To give a little bit of context: Superscripts and subscripts are important when it comes to chemical formulas. Superscripts are also used for footnotes. The distinction to normal text is relevant when the superscript is after a number: `Revenue in Q1 (in million USD): 54²` is very different from `Revenue in Q1 (in million USD): 542` — Martin Thoma, Sep 03 '20 at 08:53

score 3 · Answer 1 · answered Sep 22 '20 at 06:52

Working on the quality of the image as suggested in other questions/answers to this topic didn't really change anything.

Following these 2 links from the tesseract-google-newsgroup at first it really seemed to be a question of training: link1 and link2.

But after doing some experiments I found out, that the used OEM_DEFAULT-OCR engine mode just doesn't bring up the needed information. I found a partial solution to the problem. Partial, because I now get most infos about sub/sup and also the recognized characters are right in most cases, but not for all characters.

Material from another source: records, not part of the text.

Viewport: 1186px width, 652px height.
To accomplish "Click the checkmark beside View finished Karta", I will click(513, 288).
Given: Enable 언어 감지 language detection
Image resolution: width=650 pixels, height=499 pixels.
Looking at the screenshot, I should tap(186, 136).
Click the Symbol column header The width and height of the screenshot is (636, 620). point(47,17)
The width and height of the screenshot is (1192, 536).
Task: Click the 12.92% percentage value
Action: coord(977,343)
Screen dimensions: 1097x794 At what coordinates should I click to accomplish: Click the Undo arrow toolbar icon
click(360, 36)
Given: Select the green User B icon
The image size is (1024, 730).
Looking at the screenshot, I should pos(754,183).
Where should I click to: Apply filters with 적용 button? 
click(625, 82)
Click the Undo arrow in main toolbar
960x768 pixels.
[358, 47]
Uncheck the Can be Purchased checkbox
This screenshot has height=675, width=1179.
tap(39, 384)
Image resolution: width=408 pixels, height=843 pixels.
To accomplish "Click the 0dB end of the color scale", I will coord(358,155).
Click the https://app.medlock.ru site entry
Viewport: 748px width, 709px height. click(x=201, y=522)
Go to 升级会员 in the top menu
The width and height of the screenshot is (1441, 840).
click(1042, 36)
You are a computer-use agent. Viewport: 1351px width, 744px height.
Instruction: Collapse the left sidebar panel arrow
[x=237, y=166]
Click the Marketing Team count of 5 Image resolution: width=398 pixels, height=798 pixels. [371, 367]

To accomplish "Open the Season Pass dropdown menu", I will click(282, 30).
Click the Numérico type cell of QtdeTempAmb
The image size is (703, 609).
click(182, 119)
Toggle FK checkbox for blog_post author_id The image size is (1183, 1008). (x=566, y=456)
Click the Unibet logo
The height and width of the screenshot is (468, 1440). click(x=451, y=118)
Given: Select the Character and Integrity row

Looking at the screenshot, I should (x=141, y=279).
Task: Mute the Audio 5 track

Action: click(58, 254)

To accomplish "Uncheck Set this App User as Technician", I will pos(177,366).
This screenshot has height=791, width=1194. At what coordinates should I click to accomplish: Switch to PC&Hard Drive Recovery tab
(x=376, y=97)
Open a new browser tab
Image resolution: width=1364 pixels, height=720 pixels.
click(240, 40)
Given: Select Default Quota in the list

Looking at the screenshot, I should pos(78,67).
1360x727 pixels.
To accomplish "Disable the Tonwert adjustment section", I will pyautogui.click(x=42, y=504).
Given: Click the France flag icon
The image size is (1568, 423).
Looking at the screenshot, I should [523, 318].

Using the OEM_TESSERACT_ONLY-OCR engine mode (=the legacy mode) and some API methods provided by Tess4J I came up with the following java test class:

public class SubSupEvaluator {
    public void determineSubSupCharacters(BufferedImage image) {
        //1. initialize Tesseract and set image infos
        TessBaseAPI handle = TessAPI1.TessBaseAPICreate();
        try {
            int bpp = image.getColorModel().getPixelSize();
            int bytespp = bpp / 8;
            int bytespl = (int) Math.ceil(image.getWidth() * bpp / 8.0);
            TessBaseAPIInit2(handle, new File("./tessdata/").getAbsolutePath(), "eng", TessOcrEngineMode.OEM_TESSERACT_ONLY);
            TessBaseAPISetPageSegMode(handle, TessPageSegMode.PSM_AUTO_OSD);
            TessBaseAPISetImage(handle, ImageIOHelper.convertImageData(image), image.getWidth(), image.getHeight(), bytespp, bytespl);

            //2. start actual OCR run
            TessBaseAPIRecognize(handle, null);

            //3. iterate over the result character-wise
            TessResultIterator ri = TessBaseAPIGetIterator(handle);
            TessPageIterator pi = TessResultIteratorGetPageIterator(ri);
            TessPageIteratorBegin(pi);
            do {
                //determine character
                Pointer ptr = TessResultIteratorGetUTF8Text(ri, TessPageIteratorLevel.RIL_SYMBOL);
                String character = ptr.getString(0);
                TessDeleteText(ptr); //release memory

                //determine position information
                IntBuffer leftB = IntBuffer.allocate(1);
                IntBuffer topB = IntBuffer.allocate(1);
                IntBuffer rightB = IntBuffer.allocate(1);
                IntBuffer bottomB = IntBuffer.allocate(1);
                TessPageIteratorBoundingBox(pi, TessPageIteratorLevel.RIL_SYMBOL, leftB, topB, rightB, bottomB);

                //write info to console
                System.out.println(String.format("%s - position [%d %d %d %d], subscript: %b, superscript: %b", character, leftB.get(), topB.get(),
                    rightB.get(), bottomB.get(), TessAPI1.TessResultIteratorSymbolIsSubscript(ri) == TessAPI1.TRUE,
                    TessAPI1.TessResultIteratorSymbolIsSuperscript(ri) == TessAPI1.TRUE));
            } while (TessPageIteratorNext(pi, TessPageIteratorLevel.RIL_SYMBOL) == TessAPI1.TRUE);
        } finally {
            TessBaseAPIDelete(handle); //release memory
        }
    }
}

The legacy mode only works with 'normal' training data. Using the '-best' training data is bringing an error.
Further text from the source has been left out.